■ WORK INSTRUCTIONS: Scan the entries below. List each line with "Select".
=== Section Start ===
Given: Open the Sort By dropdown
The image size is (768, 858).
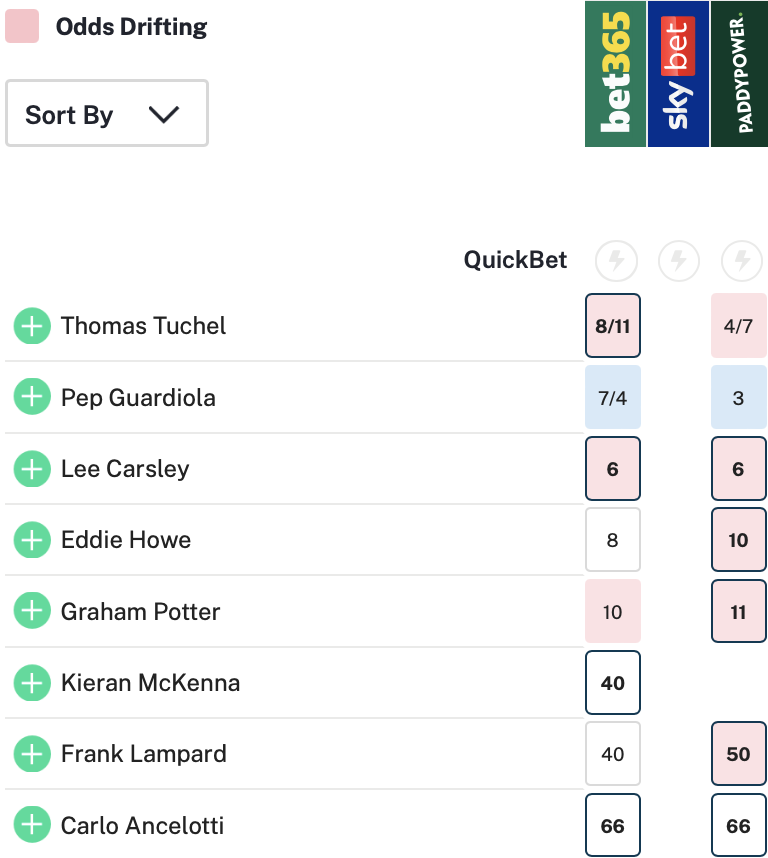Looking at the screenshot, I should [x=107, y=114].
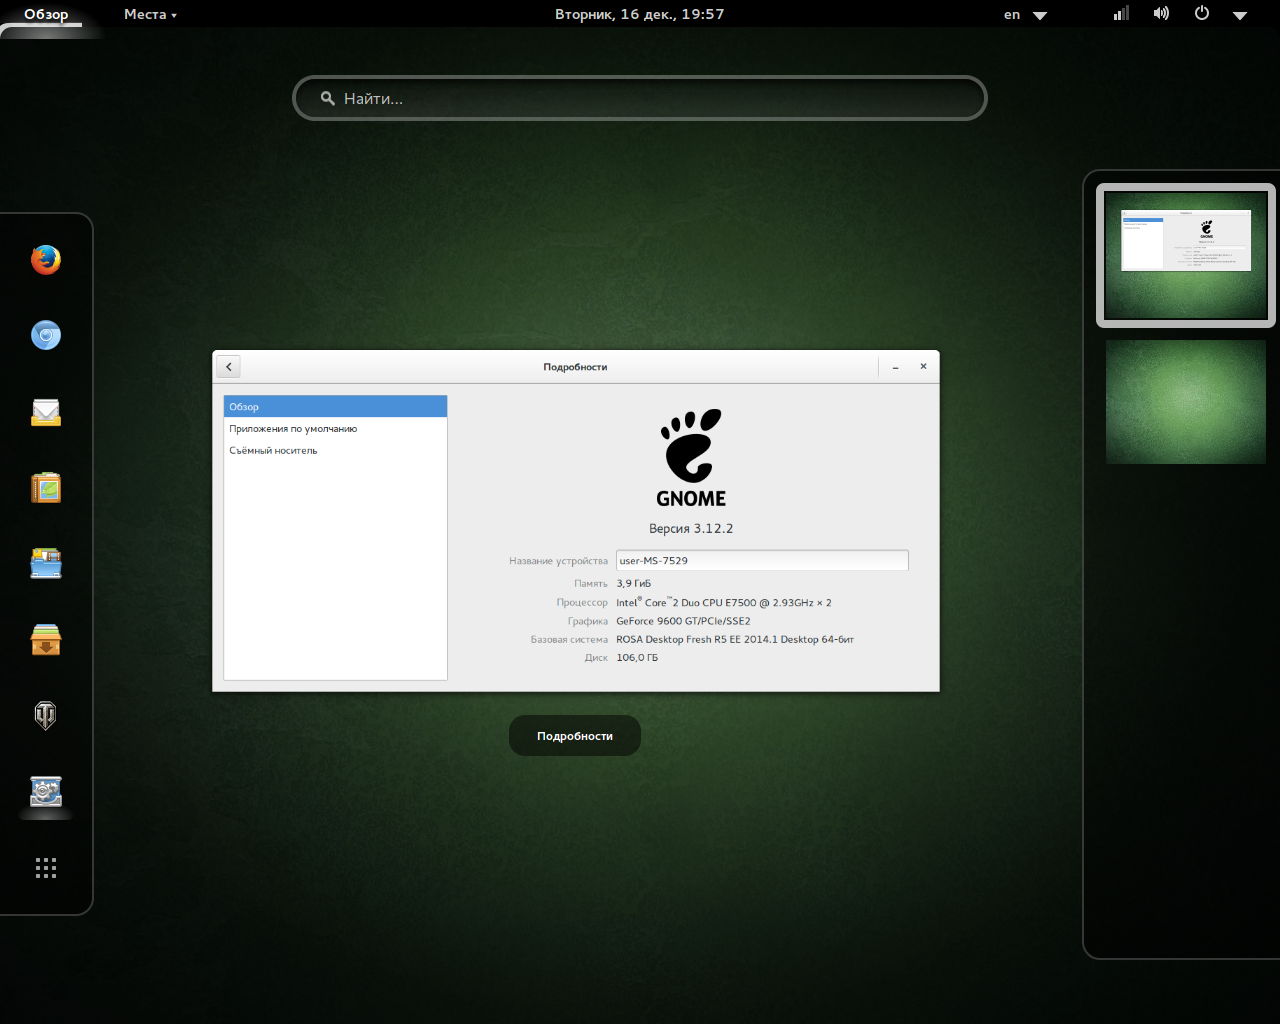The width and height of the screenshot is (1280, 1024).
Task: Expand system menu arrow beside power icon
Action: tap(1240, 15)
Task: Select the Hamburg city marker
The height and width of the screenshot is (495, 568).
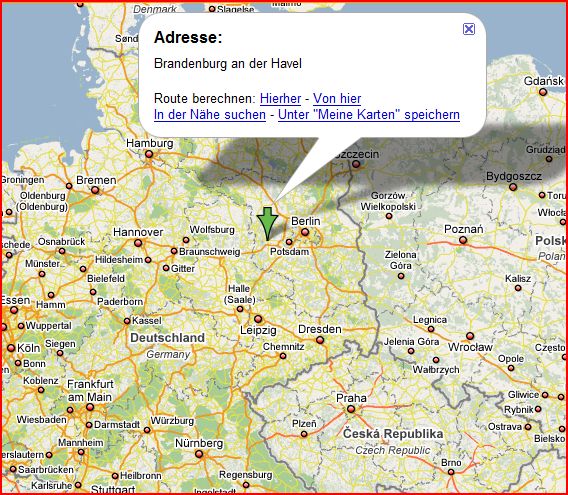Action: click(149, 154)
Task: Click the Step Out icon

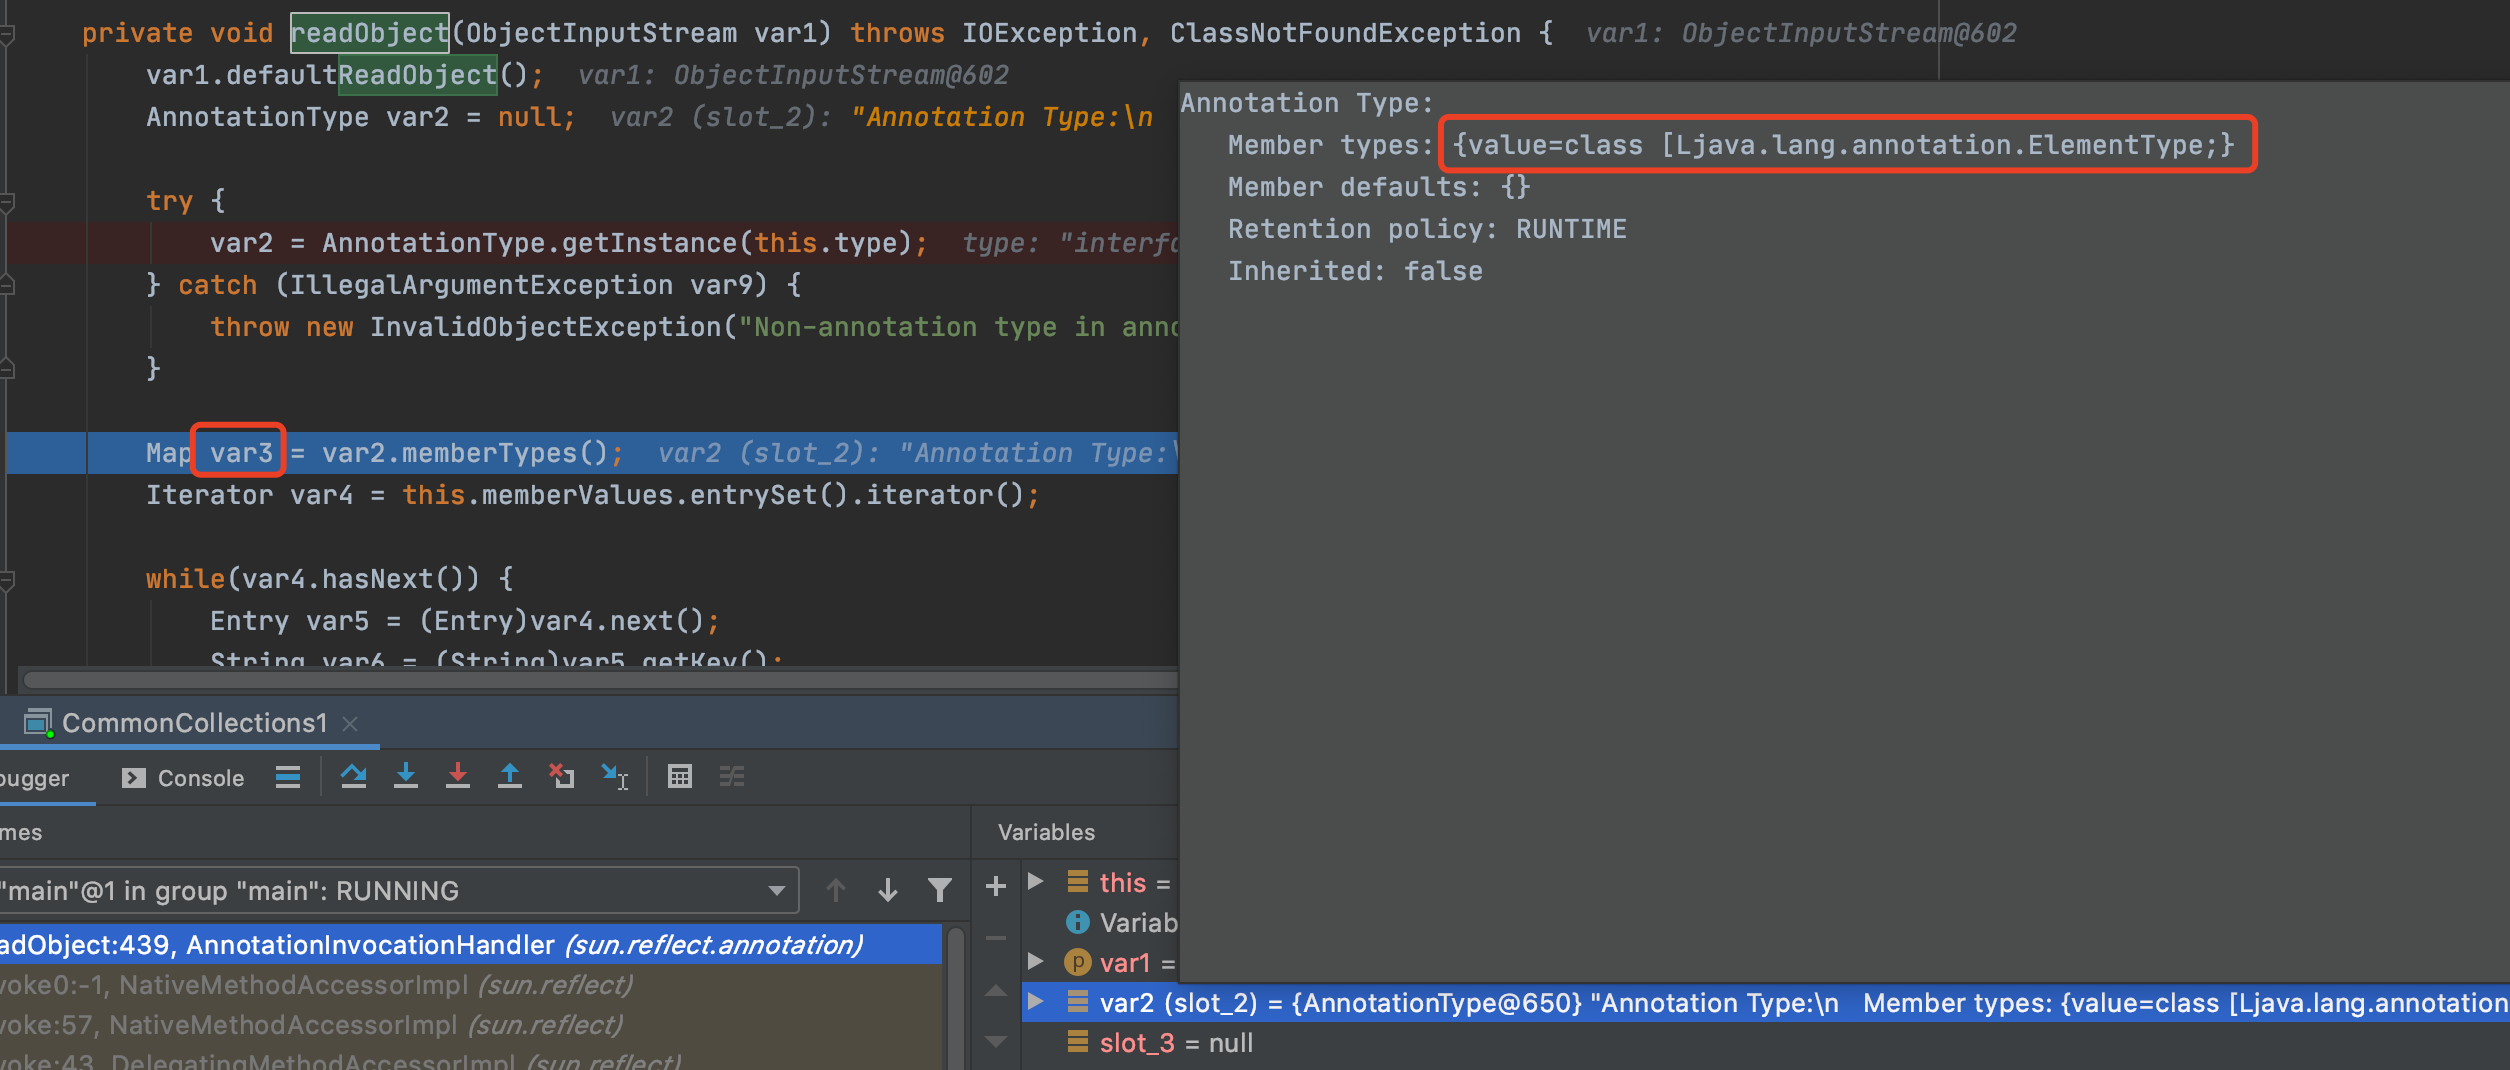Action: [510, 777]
=== Section End ===
=== Section Start ===
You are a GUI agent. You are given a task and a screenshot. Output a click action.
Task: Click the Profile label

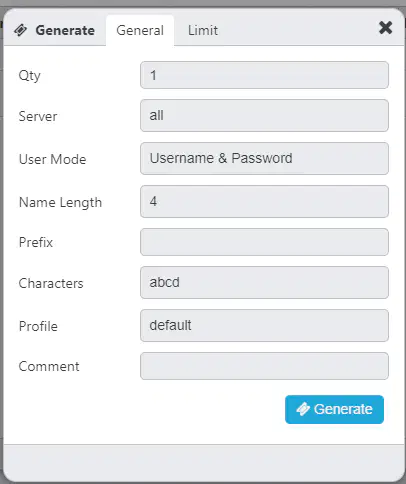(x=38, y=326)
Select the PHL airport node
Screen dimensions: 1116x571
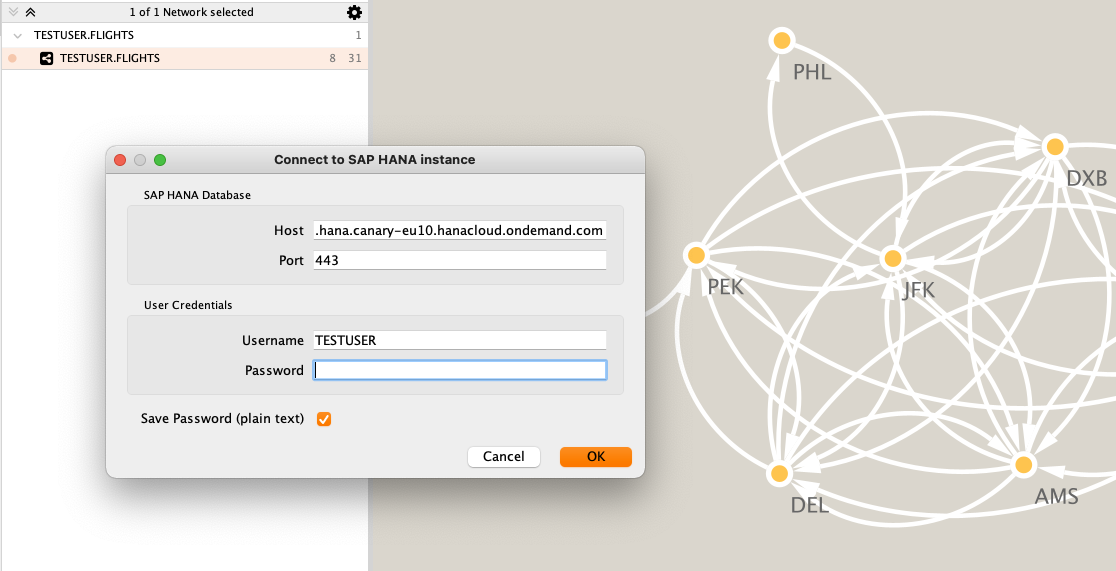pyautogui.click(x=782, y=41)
=== Section End ===
■ WRITTEN REPLY:
Task: Select the Hamburg city marker
Select the PHL airport node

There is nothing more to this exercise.